CLINICAL VALIDITY OF CIRCULATING TUMOUR CELLS IN PATIENTS WITH METASTATIC BREAST CANCER: A POOLED ANALYSYS OF INDIVIDUAL PATIENT DATA.
The purpose of this study was to assess the clinical validity of circulating tumour cell (CTC) quantification for prognostication of patients with metastatic breast cancer by undertaking a pooled analysis of individual patient data. IDDI performed this statistical analysis. These data confirmed the independent prognostic effect of CTC count on progression-free survival and overall survival. This is the first study to show that CTC count also improves the prognostication of metastatic breast cancer when added to full clinicopathological predictive models, whereas serum tumour markers do not.
INDEPENDENT ANALYSES TO INFORM GO/NO-GO DECISIONS
Our client in this case was an investment organization specialized in biotechnology companies, and they required an urgent analysis of clinical data that would be presented on the following week to key decision-makers in the acquisition of a new biotechnology product. The manufacturer of the product had conducted a phase III trial and published the results, but the contract research organization that performed the original statistical analysis was no longer able to provide support to our client. Moreover, there was a need to verify the original results, given the fact that they were negative in the overall trial population, but provided signals of activity in subgroups. By repeating the analyses in only six days and questioning some of the original results presented by the manufacturer in their publication, IDDI was able to better inform their decision-making process.
A SINGLE FRONT-END FOR EDC AND RANDOMIZATION
In a double-blind randomized placebo-controlled Phase II study, IDDI set up a complete integration between its EDC (Marvin) and its Randomization system (ID-net). This was a single front-end for the site.
Full integration means that the randomization is performed by the site using the EDC system, which calls in the background ID-net randomization web services to perform randomization and treatment allocation. The investigator could therefore randomize patients directly from the EDC system without using the randomization system (ID-net).

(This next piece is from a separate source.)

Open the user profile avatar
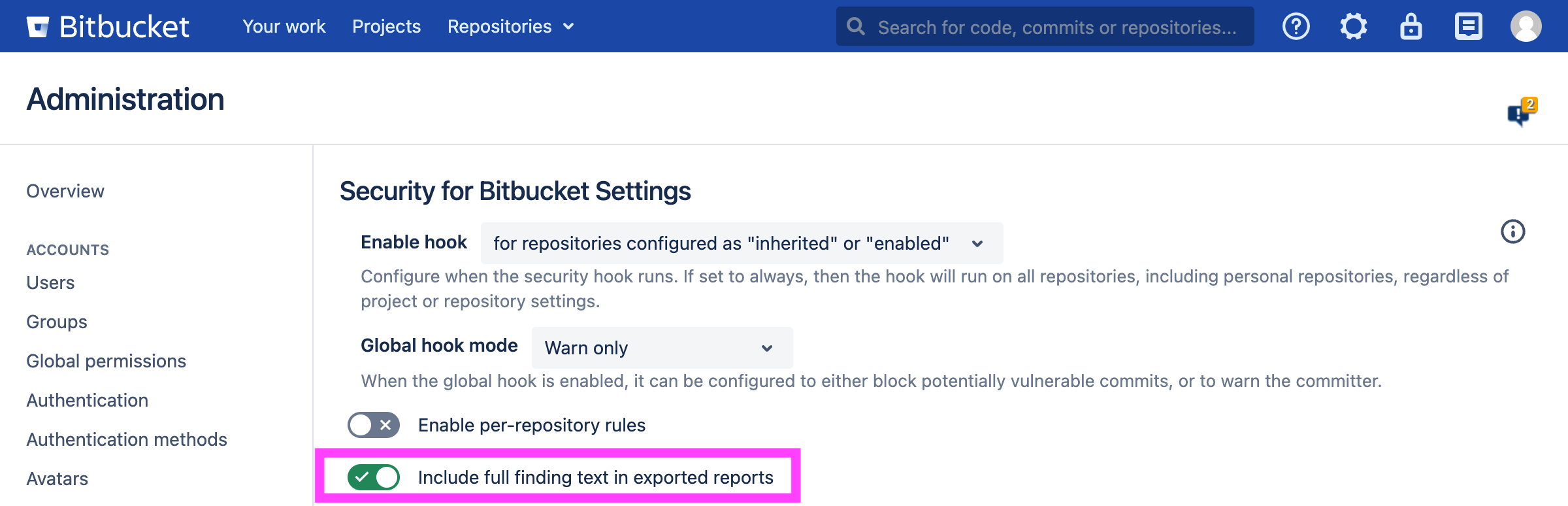 (1526, 27)
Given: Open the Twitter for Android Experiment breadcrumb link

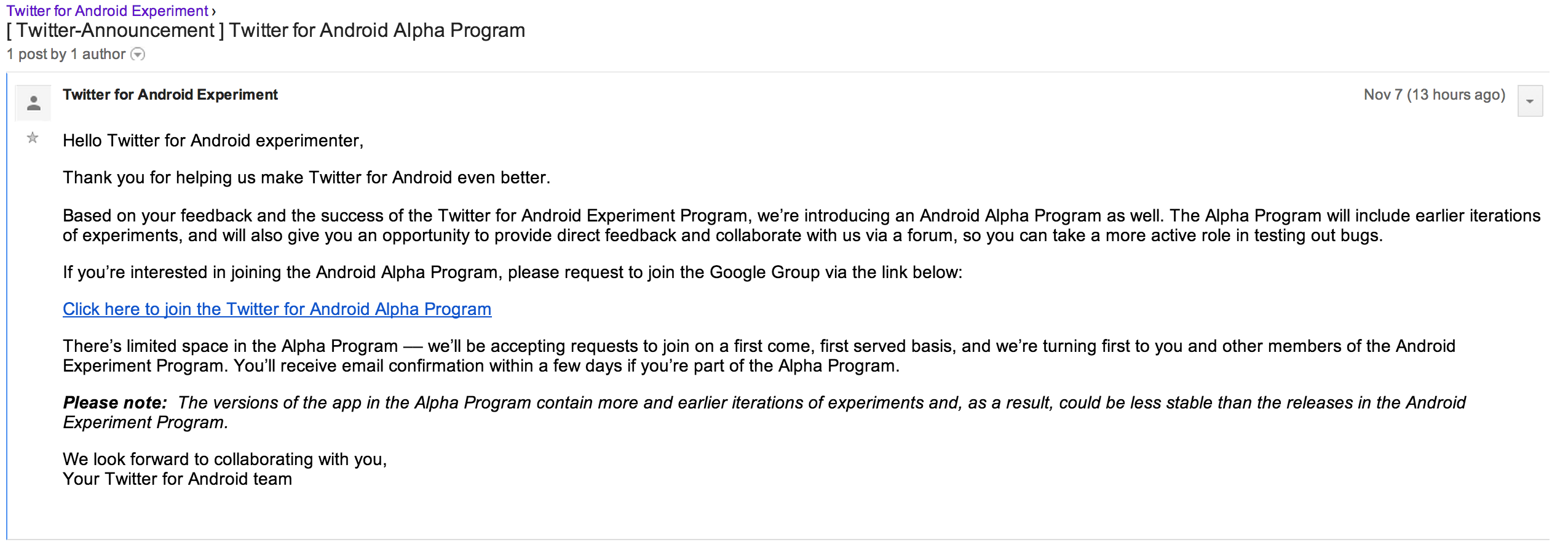Looking at the screenshot, I should tap(108, 11).
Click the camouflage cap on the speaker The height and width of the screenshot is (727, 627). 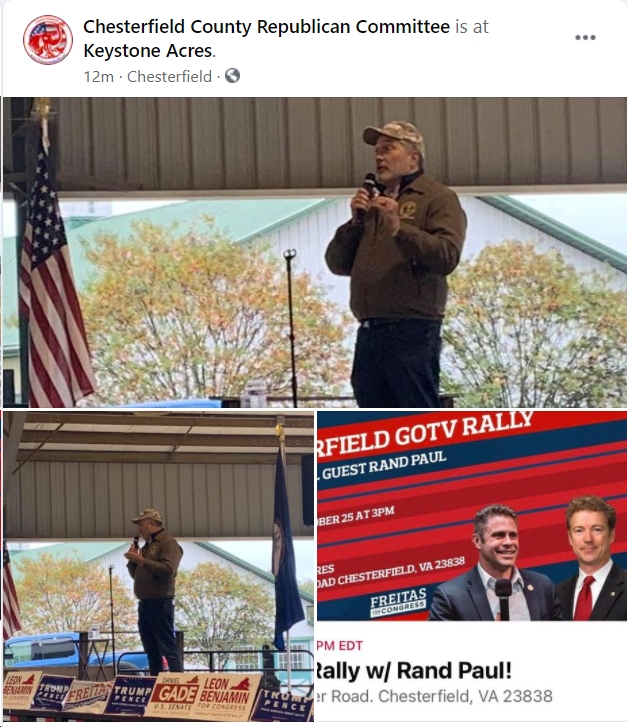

In this study, a huge number of subjects had to be screened to ensure a total of 200 fully eligible subjects for treatment. IDDI decided to set up two instances in the EDC system, one for the automatic upload of the data coming from the pre-screened subjects and the other instance for the data collection of the eligible and randomized subjects. This particular set up meant a huge save of time in the study conduct.